Durante su conferencia matutina, la mandataria sostuvo que los partidos no tenían fundamento para temer que su nombre apareciera en la boleta, ni para señalar que ello implicaría una campaña a favor de algún grupo político. “De todos los argumentos que se dieron ayer, no había uno solo que tuviera argumento suficiente para que la revocación no se hubiera podido hacer en el 2027 (…) desde mi punto de vista no había ningún argumento”, afirmó.
A pesar del rechazo a ese punto, Sheinbaum expresó conformidad con la aprobación parcial de su llamado “plan B” en el Senado, al destacar que se avalaron medidas enfocadas en la reducción de privilegios dentro del servicio público. “Se aprobó lo principal, que es en esencia la lucha que siempre hemos dado de acabar con el régimen de corrupción y privilegios”, señaló.

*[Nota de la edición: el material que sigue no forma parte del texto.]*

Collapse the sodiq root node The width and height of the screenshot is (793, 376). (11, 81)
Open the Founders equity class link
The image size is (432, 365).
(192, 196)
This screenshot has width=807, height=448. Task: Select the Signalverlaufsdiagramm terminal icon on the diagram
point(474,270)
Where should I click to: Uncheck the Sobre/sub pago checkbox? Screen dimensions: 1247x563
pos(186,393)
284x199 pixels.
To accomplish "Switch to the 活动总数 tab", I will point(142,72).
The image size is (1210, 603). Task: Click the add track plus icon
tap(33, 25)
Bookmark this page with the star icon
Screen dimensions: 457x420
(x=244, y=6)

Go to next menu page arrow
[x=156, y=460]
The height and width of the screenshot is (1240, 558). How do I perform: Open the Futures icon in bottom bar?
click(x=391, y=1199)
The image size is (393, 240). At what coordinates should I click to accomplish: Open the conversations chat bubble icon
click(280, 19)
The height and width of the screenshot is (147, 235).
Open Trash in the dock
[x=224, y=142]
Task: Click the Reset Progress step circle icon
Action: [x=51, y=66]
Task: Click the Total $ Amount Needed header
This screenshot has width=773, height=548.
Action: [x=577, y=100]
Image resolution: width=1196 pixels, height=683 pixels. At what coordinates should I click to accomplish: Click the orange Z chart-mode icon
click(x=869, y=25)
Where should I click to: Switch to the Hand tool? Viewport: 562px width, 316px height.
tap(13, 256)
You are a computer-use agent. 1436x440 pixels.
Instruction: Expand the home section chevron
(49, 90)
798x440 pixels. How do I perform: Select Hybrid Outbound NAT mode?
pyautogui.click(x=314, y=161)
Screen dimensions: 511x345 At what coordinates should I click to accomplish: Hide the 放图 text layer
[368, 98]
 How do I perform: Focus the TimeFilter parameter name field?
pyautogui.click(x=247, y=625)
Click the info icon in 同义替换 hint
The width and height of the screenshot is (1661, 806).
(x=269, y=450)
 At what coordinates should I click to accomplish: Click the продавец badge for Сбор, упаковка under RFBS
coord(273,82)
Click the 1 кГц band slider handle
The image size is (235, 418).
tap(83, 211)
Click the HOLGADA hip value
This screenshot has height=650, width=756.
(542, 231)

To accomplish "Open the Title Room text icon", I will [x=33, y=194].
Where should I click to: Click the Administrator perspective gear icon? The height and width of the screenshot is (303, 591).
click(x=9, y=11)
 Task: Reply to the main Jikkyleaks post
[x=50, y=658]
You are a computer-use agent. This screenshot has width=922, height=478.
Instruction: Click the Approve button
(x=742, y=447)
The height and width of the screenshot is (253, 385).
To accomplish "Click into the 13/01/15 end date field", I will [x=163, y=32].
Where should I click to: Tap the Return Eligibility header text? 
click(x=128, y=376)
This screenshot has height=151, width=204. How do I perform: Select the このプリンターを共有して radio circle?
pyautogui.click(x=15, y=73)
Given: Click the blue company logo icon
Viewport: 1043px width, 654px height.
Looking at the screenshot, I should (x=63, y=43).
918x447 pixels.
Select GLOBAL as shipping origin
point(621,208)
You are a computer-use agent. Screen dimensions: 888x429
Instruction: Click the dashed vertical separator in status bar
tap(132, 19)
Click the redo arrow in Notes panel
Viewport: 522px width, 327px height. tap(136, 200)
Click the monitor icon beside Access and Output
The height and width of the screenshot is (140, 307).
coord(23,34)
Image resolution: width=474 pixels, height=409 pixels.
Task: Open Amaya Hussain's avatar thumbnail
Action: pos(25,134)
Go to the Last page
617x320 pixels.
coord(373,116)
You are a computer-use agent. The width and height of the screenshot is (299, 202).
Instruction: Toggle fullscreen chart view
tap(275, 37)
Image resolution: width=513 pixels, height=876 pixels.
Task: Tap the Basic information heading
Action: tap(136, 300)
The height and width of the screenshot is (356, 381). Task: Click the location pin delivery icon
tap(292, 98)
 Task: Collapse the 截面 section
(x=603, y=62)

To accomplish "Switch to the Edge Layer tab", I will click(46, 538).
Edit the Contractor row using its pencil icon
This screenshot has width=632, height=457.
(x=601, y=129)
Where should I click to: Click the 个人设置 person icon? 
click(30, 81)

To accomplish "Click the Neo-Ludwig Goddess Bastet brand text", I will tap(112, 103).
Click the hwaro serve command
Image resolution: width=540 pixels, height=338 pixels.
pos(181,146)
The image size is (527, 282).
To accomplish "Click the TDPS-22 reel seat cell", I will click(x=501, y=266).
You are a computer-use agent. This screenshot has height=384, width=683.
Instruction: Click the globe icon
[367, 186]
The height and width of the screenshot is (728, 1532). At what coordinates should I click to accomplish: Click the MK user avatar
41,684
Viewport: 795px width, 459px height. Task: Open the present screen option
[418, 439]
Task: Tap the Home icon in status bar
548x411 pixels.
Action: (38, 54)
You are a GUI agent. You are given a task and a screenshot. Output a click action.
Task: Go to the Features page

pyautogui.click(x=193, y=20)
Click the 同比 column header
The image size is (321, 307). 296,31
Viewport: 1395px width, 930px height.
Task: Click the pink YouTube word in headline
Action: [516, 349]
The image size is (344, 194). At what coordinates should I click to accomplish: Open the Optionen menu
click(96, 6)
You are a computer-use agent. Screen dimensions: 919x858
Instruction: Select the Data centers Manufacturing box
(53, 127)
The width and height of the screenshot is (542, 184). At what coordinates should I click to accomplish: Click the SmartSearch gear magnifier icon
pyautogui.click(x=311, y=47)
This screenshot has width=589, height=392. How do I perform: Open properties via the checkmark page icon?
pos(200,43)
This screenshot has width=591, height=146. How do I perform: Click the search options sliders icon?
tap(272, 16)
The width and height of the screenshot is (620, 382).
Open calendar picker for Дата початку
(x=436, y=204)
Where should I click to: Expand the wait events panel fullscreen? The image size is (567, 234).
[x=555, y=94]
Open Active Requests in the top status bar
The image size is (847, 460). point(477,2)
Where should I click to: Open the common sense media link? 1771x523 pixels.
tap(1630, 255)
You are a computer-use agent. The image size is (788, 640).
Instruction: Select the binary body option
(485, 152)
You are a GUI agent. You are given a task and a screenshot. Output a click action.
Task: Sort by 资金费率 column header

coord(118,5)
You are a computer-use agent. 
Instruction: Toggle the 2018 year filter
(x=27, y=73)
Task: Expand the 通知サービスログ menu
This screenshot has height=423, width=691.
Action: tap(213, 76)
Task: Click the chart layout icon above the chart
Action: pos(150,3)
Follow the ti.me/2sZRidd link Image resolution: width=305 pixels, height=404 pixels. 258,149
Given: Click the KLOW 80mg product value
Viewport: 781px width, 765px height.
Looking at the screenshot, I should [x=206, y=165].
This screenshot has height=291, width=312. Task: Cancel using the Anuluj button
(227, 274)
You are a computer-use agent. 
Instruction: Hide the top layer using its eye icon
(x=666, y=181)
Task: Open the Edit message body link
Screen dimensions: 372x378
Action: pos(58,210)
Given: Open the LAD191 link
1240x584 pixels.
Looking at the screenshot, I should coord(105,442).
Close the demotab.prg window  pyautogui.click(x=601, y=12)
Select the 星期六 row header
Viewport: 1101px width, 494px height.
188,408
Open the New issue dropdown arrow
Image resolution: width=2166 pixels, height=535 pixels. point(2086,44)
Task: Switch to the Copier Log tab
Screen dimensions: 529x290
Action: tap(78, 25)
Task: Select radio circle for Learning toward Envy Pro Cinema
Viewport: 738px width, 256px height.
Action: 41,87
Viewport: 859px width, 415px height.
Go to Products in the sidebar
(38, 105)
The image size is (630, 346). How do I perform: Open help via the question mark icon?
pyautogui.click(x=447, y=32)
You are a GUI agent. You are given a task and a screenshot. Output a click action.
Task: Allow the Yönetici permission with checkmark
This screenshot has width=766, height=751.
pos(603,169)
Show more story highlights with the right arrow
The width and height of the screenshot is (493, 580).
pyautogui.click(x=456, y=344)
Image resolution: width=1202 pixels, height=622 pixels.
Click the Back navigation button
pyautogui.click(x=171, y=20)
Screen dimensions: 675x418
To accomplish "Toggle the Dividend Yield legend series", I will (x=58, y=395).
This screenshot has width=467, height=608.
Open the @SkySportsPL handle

La presidenta agregó que, aunque considera negativa la decisión sobre la revocación de mandato, respetará la determinación tomada por los legisladores. “Yo pienso que es malo para el país que no se haya aprobado —la revocación de mandato—, pero bueno, así lo decidieron”, dijo.
Sobre la postura del Partido del Trabajo (PT), que votó en contra de su propuesta, la mandataria evitó profundizar y se limitó a declarar que cada actor político deberá asumir su propia evaluación sobre el sentido de su voto.
En paralelo, Sheinbaum celebró que la Cámara de Diputados aprobara la reducción de pensiones a altos funcionarios, al considerar que no es justificable que recursos públicos financien jubilaciones elevadas. “No puede ser que el impuesto de la gente vaya a pagarle a una persona un millón de pesos de jubilación mensual”, expresó.